Getting a new TV is exciting stuff, especially with all the new technology that’s packed into TV’s now. But when it comes to setting it up, installing and plugging in all your devices it can become a bit of a chore and all the ports on the back of the TV can be a bit overwhelming, especially if you’re not very familiar with them.
We’ve put together a little guide below to help familiarise you with some of the things you may come across when setting up your TV. All TV makes and models are different, so you’ll definitely want to treat your user manual like your bible when you first get it, just to make sure your using your TV to its full potential, you don’t want to miss out on any cool features!
This port is used for accessing Freeview. If you have a rooftop aerial it will be wired through your wall, this wire will then fit into the TV aerial port.
You will use this port if you want to access FreeSat. If you have a satellite dish, the wire will feed through your wall, for you to plug it into this port.
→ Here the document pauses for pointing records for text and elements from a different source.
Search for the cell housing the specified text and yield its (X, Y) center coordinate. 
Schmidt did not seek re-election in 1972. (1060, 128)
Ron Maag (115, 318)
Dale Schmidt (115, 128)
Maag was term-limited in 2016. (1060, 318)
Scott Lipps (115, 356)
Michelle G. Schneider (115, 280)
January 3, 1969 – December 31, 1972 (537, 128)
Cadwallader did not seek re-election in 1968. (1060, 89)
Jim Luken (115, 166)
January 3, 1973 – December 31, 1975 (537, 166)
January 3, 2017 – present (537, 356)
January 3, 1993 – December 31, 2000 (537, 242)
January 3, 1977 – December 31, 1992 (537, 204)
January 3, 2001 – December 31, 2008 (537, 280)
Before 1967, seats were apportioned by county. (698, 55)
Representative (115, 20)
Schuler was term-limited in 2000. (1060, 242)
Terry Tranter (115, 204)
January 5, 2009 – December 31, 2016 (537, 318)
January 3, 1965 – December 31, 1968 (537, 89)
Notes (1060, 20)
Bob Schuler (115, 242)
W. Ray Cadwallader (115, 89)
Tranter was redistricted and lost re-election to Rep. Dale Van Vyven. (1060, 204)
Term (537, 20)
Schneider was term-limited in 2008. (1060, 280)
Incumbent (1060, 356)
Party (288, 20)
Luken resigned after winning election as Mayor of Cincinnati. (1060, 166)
This is the port used for connecting standard modern devices, it carries both video and audio. TV’s generally tend to have multiple HDMI ports, letting you hook up lots of devices. You’ll connect devices such as your DVD player, Blu-Ray player, set-top box and games consoles.
This is where older non-high definition devices connect to the TV, such as older games consoles or DVD players which don’t have a HDMI port.
You can use this port to plug a hard drive or flash drive into the TV, you can then watch media files you have stored on the device through your TV. This port can also provide power to certain devices, eliminating the need to plug them into the mains, such as an Amazon fire stick or a larger hard drive.
This is a video output port, you’ll find it more on older TV’s. It allows you to connect older computers to your TV. However it doesn’t carry over sound, you will need an additional audio cable to transfer sound from your computer to the TV. Newer TV’s and computers will be able to connect through a HDMI port.
This port carries audio. It’s ideal for media receivers that don’t have HDMI ports. You can also use it alongside a HDMI port. Let’s say you have a games console hooked up to your TV through the HDMI port which carries both video and audio, but you want the audio to come through your speaker system not the TV, this is where the optical audio port comes in, to take the audio to your speakers.
Yellow, white and red, these three little ports sit together. One is for video the other two are for audio. They are typically found on standard definition TV’s and used for connecting older devices to your TV.
Five little ports grouped together, three for video and two for audio. These guys are generally only found on High Definition TV’s and are used for connecting older devices to the TV.
Smart TV’s will require an internet connection to allow you to access all the cool stuff they have to offer. You can usually go into the TV’s settings and select your internet and enter your Wi-Fi password to get connected.
Some TV’s have Bluetooth, this makes it easy for the TV to connect to other Bluetooth devices. This could be a sound system, so you can place the speakers around your room, yet you don’t need to have wires trailing around everywhere as they link to the TV via Bluetooth.
For this bit you need to make sure you have a working aerial, as this will pick up the Freeview signal. We would recommend a rooftop aerial as they cause less problems with interference. Set-top aerials can also be used, but they tend to be a bit hit and miss. Like we said above, you need to use the aerial port in the TV to connect the rooftop aerials wire. Once plugged in, your TV will scan for channels, your user manual will tell you exactly where you need to go to complete this step.
Switching between input sources
You’ll no doubt be plugging in a few different devices to your TV, such as a set-top box, DVD player or games console. Using the “source” button on your TV remote control you can easily switch between each device.
Some TV’s have high dynamic range, this is often a mode that needs to be turned on through your TV’s settings. HDR will make pictures brighter and more illuminated than standard. You’ll see movies and such, as they were intended to be, perfect for a real cinema experience.
TV for free, through your aerial. Freeview provide the UK with over 70 standard channels and 15 HD channels.
TV requiring no subscription. FreeSat provide 200+ TV and radio channels with 14HD channels. Again through your aerial.
TV by subscription. If you choose to go for Sky, they will give you a sky box, this box will plug in to the satellite aerial wire in your wall from the satellite dish. And the Sky box will plug into your TV via a HDMI port or the SCART port if you have an older TV.
These guys provide movies and TV shows for a monthly fee. If you have a smart TV there will be an easily accessible app on the TV for you to find Netflix, check your manual. If you have an older TV then you can get Netflix through compatible streaming devices that are connected to your TV, such as a games console.
For a monthly fee Amazon will provide you with movies and TV shows. If you’ve got a smart TV, Amazon Prime should be easy to access through an app, again if you’re not sure check out your manual. If you’ve got an older TV then you can get an Amazon fire stick to access the content, the stick plugs into your HDMI port. Or you can watch through other compatible streaming devices like a games console.
For a monthly fee but with no contract required, you can watch lots of channels with Now TV. Just like the above, all you need for these guys is an internet connection and a compatible streaming device or locate them on the apps of your smart TV.